The conflict between property owners and off-road users is increasingly familiar across the nation, but it has gained a new dimension -- and the attention of environmentalists -- as the U.S. Forest Service crafts new rules that could crack down on renegade drivers.

Near the Kelly Flats off-road area, inside the Roosevelt National Forest, a few miles east of Rustic, residents complain of road signs peppered with bullet holes, trash and auto parts and beer cans strewn around, new routes being carved from virgin land, spooked wildlife and damaged trees. The Kelly Flats area contains a number of off-road trails and also sits near a challenging four-wheeling area dubbed "heart-attack hill."

Larry Mitchell, a Greeley firefighter who in 1999 moved to the dream home he built in the Kelly Flats area, is bracing for the arrival of four-wheel-drive trucks, motorcycles and all-terrain vehicles expected to come by this weekend.

The traffic will continue until late fall when the route closes.

"It's noise like you wouldn't believe," he said. "On the weekend you can see 100 to 150 vehicles up here.

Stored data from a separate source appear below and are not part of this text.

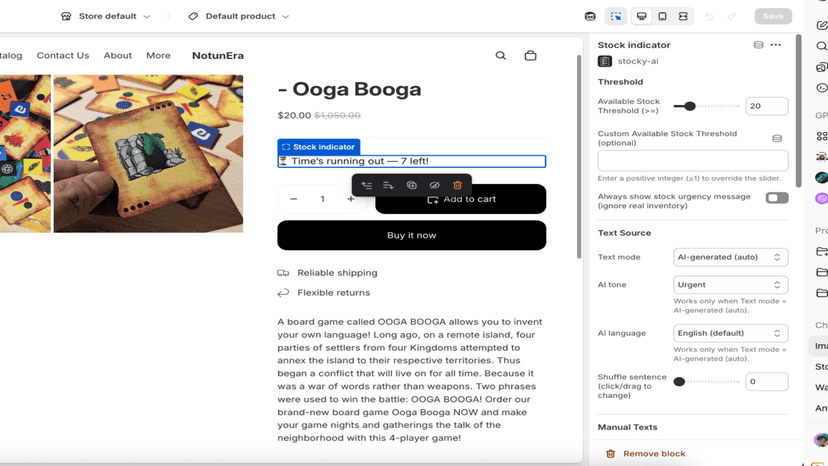The image size is (828, 466).
Task: Open the three-dots menu for Stock indicator
Action: [776, 45]
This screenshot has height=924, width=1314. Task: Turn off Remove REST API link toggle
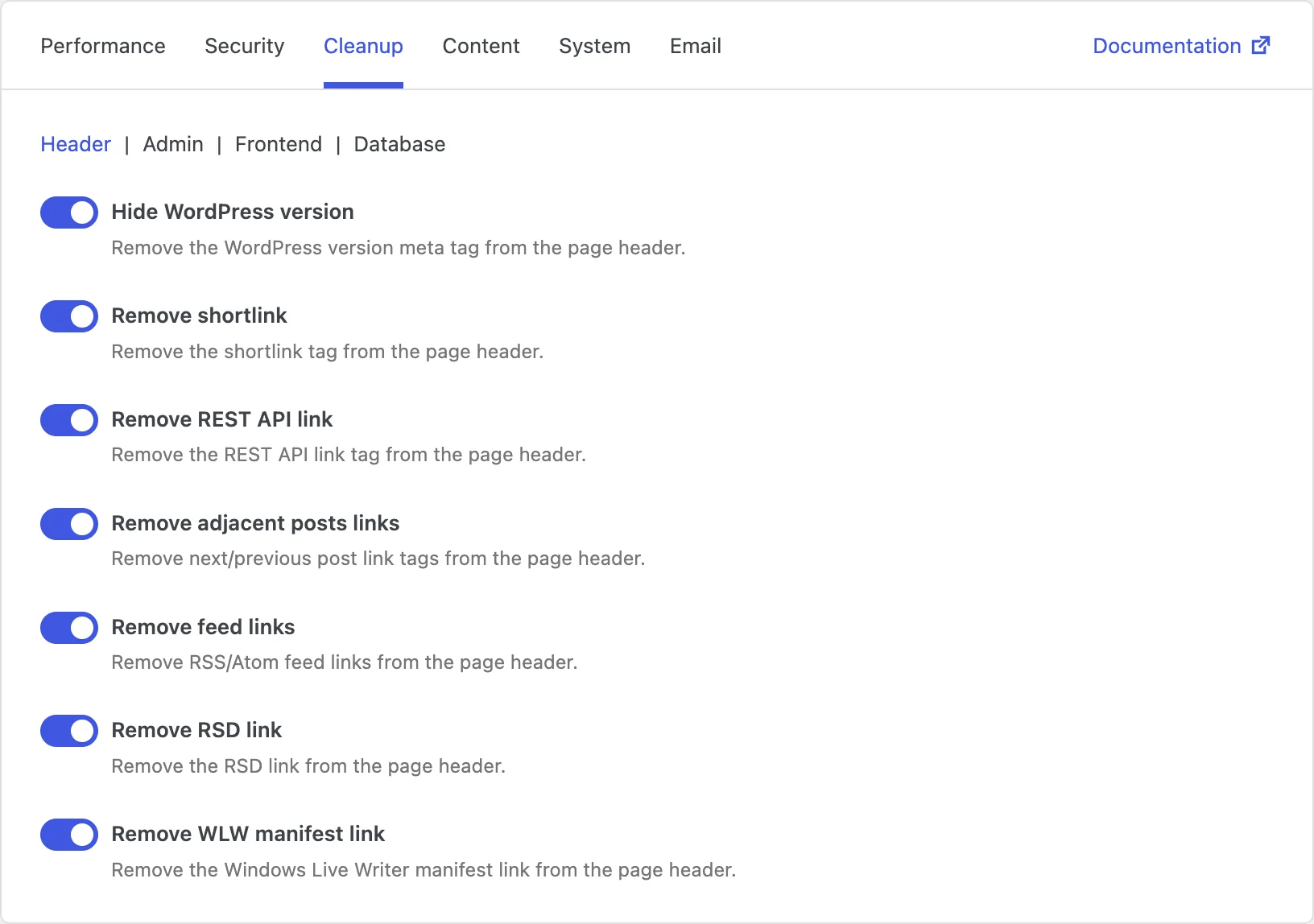point(69,420)
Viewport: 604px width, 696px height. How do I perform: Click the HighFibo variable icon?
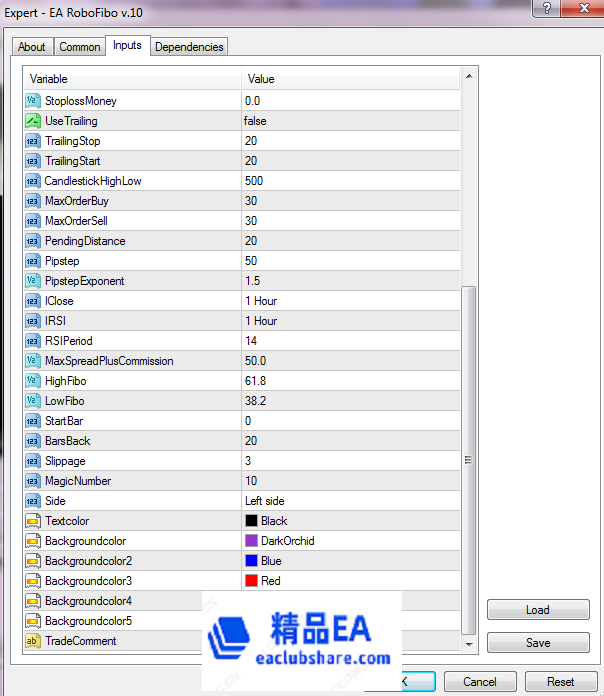pyautogui.click(x=33, y=381)
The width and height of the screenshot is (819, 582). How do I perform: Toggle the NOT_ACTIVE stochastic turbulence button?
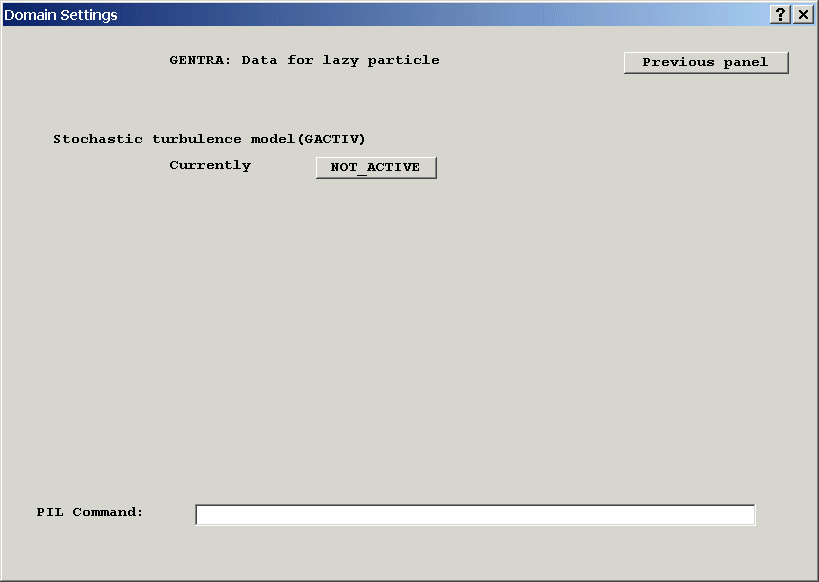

The sad thing is there are such beautiful views up here, but I've only seen a few people ever stop and admire it. They come up here so they can rip stuff up and go nuts for a couple of hours."

Forest Service law-enforcement officer Lenora Arevalos said off-road routes are rising in popularity on 80 mapped dirt roads and their arteries in the Canyon Lakes Ranger District in the Roosevelt and Arapaho national forests." Each year it seems like a little more," she said.

While there are specific rules for the use of the roads, and advice such as "tread lightly," each forest has its own policy, which has caused confusion, according to the Forest Service. Off-road routes across the nation are open for use at varying times of the year.

"Some don't allow off-highway vehicle use at all; some allow it," said Heidi Valetkevitch, a spokeswoman for Forest Service Chief Dale Bosworth in Washington, D.C. "You have to check with individual forests."

Bosworth has raised concern about off-road vehicles, which he said constitute a threat to the nation's forests. The threat is especially urgent because of a rise in off-road vehicle ownership. In 1972, 5 million people owned off-road vehicles. By 2000, ownership of vehicles, such as four-wheel drive Jeeps, dirt bikes and all-terrain four-wheelers, rose to 36 million.

"Even a tiny percentage of impact from all those millions of users is still a lot of impact," Bosworth said in Earth Day ceremonies in San Francisco more than a year ago. "Each year, we get hundreds of miles of what we euphemistically refer to as 'unplanned roads and routes.'"

In the wake of Bosworth's comments, the Forest Service has made headway creating uniform rules for off-road vehicles.

The proposed rules, anticipated to call for the elimination of driving off designated routes, could be released for public comment within days.

Groups representing off-road vehicle drivers are watching the Forest Service closely, including the Larimer County Four-Wheel Drive Club Inc. Established in 1965, it is one of the oldest such organizations in Colorado.

Craig Stumbough, the club's leader, said the group has fought to keep routes in the Roosevelt National Forest open to four-wheel drive users. He is already wary of the process.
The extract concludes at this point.